Available records:

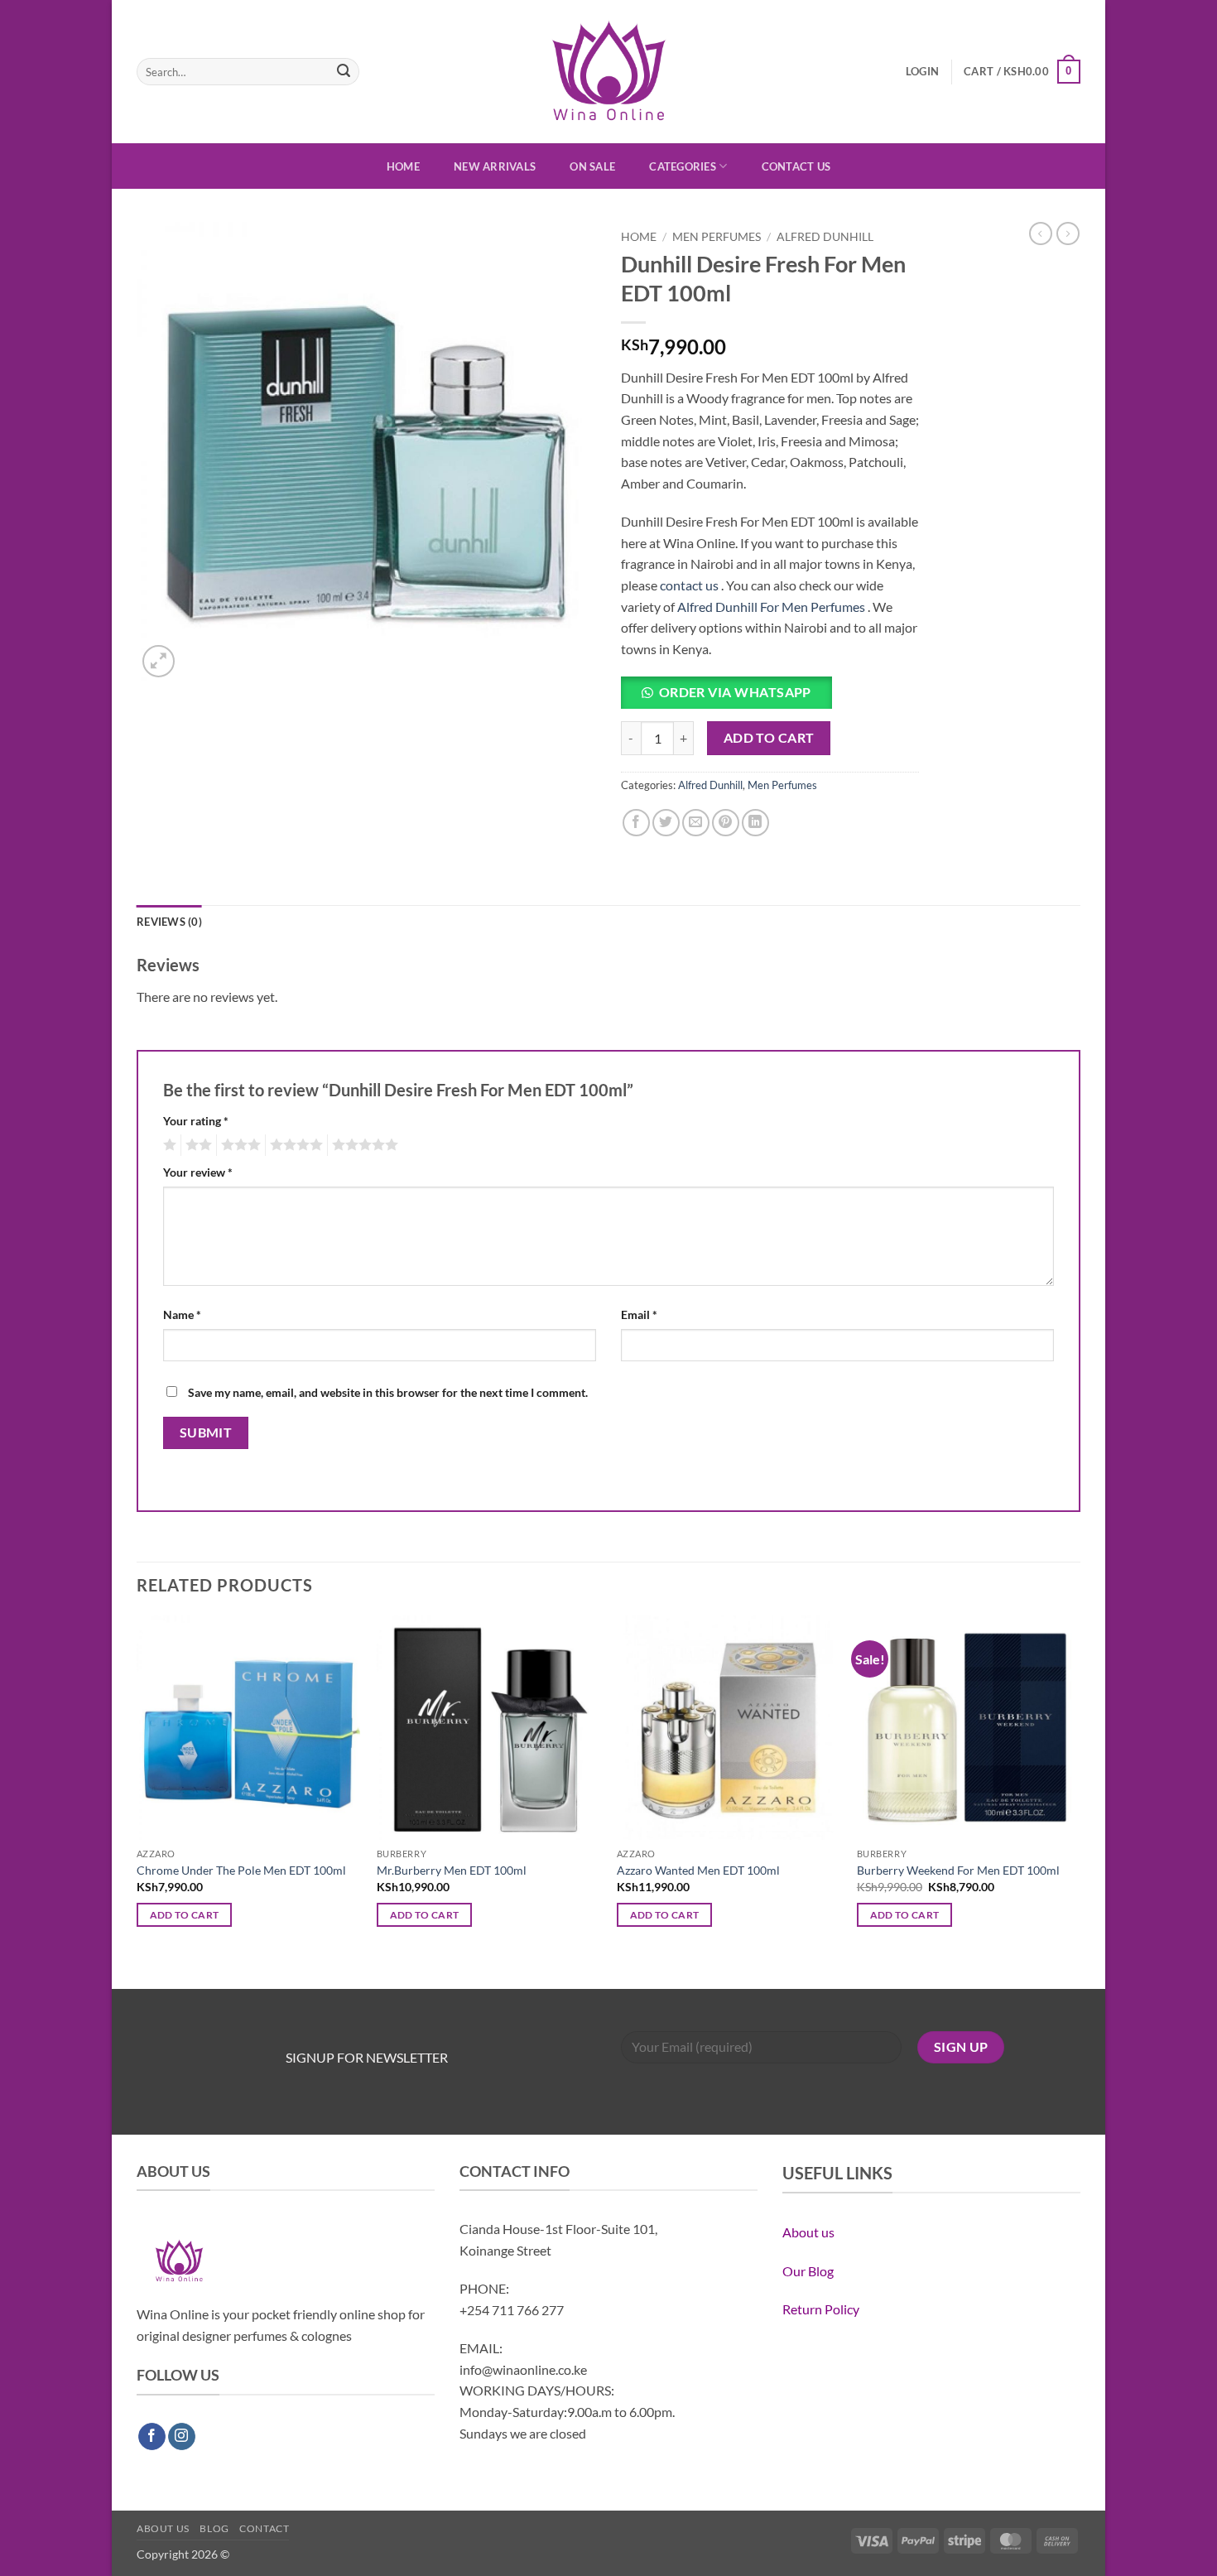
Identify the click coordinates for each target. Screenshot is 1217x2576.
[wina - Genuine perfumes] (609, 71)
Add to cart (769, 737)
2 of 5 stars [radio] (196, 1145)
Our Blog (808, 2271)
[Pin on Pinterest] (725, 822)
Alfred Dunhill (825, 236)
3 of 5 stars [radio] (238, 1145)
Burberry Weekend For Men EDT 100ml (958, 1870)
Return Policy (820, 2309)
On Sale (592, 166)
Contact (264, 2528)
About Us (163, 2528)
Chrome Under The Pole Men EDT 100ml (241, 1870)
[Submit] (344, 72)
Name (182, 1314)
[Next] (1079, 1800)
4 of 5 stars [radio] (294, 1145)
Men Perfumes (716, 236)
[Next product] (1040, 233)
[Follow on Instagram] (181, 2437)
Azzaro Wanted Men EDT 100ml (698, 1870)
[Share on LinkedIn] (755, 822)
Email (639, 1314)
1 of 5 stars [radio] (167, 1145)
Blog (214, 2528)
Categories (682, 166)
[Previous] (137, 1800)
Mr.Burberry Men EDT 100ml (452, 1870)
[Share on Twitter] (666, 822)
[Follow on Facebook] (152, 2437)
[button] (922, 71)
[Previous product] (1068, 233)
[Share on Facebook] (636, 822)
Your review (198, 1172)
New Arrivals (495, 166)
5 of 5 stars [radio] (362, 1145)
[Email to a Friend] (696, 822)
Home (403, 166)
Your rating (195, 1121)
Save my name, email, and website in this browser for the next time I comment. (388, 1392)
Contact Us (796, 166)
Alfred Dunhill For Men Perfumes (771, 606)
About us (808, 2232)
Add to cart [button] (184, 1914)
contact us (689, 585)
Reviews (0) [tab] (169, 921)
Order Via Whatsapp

The task: For each entry, copy the text exactly and leave out any image it carries.

Response for this exercise:
Identify the click coordinates for each target. Screenshot is 1217x2576.
[wina - Genuine perfumes] (609, 71)
Add to cart (769, 737)
2 of 5 stars [radio] (196, 1145)
Our Blog (808, 2271)
[Pin on Pinterest] (725, 822)
Alfred Dunhill (825, 236)
3 of 5 stars [radio] (238, 1145)
Burberry Weekend For Men EDT 100ml (958, 1870)
Return Policy (820, 2309)
On Sale (592, 166)
Contact (264, 2528)
About Us (163, 2528)
Chrome Under The Pole Men EDT 100ml (241, 1870)
[Submit] (344, 72)
Name (182, 1314)
[Next] (1079, 1800)
4 of 5 stars [radio] (294, 1145)
Men Perfumes (716, 236)
[Next product] (1040, 233)
[Follow on Instagram] (181, 2437)
Azzaro Wanted Men EDT 100ml (698, 1870)
[Share on LinkedIn] (755, 822)
Email (639, 1314)
1 of 5 stars [radio] (167, 1145)
Blog (214, 2528)
Categories (682, 166)
[Previous] (137, 1800)
Mr.Burberry Men EDT 100ml (452, 1870)
[Share on Twitter] (666, 822)
[Follow on Facebook] (152, 2437)
[button] (922, 71)
[Previous product] (1068, 233)
[Share on Facebook] (636, 822)
Your review (198, 1172)
New Arrivals (495, 166)
5 of 5 stars [radio] (362, 1145)
[Email to a Friend] (696, 822)
Home (403, 166)
Your rating (195, 1121)
Save my name, email, and website in this browser for the next time I comment. (388, 1392)
Contact Us (796, 166)
Alfred Dunhill For Men Perfumes (771, 606)
About us (808, 2232)
Add to cart [button] (184, 1914)
contact us (689, 585)
Reviews (0) [tab] (169, 921)
Order Via Whatsapp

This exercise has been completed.